Swink, 23, spent the next few days in shock, rushing to call guests and cancel services. But moping around was the last thing she wanted to do when Nov. 1 rolled around. When wedding photographer Elizabeth Hoard mentioned doing a “trash the dress” photo shoot with friends and family that day, Swink was game.

“I knew that a pity party was the farthest thing from what I wanted or needed,” the Tennessee resident said.

Photo courtesy of Elizabeth Hoard Photography

Her bridesmaids were just as game as she was for the dress-destroying shoot. “My friend Carol threw her paint on me, not hesitating for one second, and it splashed all over my dress,” Swink told The Huffington Post. “That’s when I suddenly realized that the dress didn’t matter. It was merely a material item.”

Photo courtesy of Elizabeth Hoard Photography

With each flick of paint, Swink felt more and more free: “I let go of everything I was feeling before. I felt free of sadness, free of disappointment, free of anger. I let all of that go and let happiness take over,” she said. “Nov.1 was supposed to be a day full of happiness surrounded by loved ones, and that’s exactly what it was!”

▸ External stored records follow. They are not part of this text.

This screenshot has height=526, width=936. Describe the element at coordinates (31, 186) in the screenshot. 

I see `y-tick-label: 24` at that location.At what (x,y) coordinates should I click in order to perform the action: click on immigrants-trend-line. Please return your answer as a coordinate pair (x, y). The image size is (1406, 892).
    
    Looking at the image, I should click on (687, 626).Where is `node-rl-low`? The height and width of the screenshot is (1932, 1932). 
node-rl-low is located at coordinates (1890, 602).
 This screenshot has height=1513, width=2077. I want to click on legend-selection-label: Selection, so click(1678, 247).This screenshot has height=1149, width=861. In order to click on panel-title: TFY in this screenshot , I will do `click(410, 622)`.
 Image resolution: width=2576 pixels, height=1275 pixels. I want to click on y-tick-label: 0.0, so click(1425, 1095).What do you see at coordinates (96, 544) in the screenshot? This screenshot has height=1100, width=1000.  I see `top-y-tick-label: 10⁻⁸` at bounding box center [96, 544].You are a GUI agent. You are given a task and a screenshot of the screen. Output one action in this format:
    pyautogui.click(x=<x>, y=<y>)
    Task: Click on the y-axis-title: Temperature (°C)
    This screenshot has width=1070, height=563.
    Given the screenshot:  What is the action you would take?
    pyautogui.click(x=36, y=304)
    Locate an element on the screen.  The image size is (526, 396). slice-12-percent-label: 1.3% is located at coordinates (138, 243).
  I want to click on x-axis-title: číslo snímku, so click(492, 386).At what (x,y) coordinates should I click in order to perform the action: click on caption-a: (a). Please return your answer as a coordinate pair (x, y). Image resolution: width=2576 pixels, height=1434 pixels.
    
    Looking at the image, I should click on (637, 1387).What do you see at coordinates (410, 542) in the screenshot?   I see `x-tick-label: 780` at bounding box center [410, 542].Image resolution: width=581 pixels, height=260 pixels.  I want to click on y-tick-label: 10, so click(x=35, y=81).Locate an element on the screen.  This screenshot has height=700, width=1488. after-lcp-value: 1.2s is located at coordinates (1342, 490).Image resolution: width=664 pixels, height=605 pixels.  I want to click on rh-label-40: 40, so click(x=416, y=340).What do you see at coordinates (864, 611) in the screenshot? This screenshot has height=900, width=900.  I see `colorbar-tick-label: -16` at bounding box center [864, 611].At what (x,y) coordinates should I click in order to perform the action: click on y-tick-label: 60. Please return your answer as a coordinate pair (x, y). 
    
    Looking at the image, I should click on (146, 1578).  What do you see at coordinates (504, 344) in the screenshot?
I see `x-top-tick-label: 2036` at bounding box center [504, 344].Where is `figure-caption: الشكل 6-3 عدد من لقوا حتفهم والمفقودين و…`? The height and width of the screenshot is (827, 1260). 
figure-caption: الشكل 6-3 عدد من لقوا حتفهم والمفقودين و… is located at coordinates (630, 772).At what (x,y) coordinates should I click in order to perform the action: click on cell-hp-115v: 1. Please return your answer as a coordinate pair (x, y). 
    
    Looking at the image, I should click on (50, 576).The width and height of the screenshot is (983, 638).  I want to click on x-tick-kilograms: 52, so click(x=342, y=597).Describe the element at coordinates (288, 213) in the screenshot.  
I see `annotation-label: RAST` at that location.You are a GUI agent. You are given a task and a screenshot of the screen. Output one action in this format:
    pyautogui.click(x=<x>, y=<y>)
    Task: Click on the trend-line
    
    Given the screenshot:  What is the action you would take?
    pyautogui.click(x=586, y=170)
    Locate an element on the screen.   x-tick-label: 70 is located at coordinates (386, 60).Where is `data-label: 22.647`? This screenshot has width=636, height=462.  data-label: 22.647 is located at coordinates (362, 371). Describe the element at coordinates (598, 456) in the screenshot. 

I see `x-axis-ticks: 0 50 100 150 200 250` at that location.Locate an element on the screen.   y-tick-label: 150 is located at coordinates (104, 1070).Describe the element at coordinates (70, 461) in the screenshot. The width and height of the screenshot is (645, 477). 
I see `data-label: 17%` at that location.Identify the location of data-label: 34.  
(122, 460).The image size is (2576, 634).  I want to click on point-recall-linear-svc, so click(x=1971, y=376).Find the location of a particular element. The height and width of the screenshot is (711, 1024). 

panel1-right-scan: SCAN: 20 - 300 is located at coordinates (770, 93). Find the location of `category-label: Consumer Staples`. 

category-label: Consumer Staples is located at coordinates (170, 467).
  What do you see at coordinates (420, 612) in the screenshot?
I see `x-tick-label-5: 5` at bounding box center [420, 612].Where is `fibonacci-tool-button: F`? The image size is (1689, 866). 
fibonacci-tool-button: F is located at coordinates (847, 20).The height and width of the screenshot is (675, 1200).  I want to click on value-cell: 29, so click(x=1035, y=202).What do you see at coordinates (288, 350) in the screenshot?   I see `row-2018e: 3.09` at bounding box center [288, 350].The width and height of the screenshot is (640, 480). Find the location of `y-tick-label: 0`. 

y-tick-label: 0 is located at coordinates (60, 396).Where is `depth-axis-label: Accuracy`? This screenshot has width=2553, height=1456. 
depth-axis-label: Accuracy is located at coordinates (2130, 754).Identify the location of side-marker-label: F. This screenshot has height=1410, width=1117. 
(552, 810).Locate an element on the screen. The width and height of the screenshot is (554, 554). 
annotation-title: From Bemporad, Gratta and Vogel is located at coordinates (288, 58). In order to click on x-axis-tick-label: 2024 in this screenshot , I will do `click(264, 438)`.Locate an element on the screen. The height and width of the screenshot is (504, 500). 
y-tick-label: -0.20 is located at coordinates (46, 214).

Photo courtesy of Elizabeth Hoard Photography

Though Swink had initially worried her parents wouldn’t support the idea, they showed up, too. “My mom had spent so much money on the dress,” she said. “But they were 100 percent supportive. They told me that the money didn’t matter in the end. The only thing that mattered to them was my happiness.”


Photo courtesy of Elizabeth Hoard Photography

In the end, the once white gown was a rainbow-colored mess, with paint-plastered feathers scattered all over it.

Photo courtesy of Elizabeth Hoard Photography

Today, the dress is being displayed in a local bridal shop in Memphis until early January (a portion of the shop’s sales during this time will go to local nonprofit called Be Free Revolution). As for Swink, she says the roller-coaster experience has reminded her to look inward for happiness.

“We define our own happiness, not who we’re with,” she said. “You have to face life head on and use the lemons it gives you to make some awesome lemonade! Everything happens for a reason.”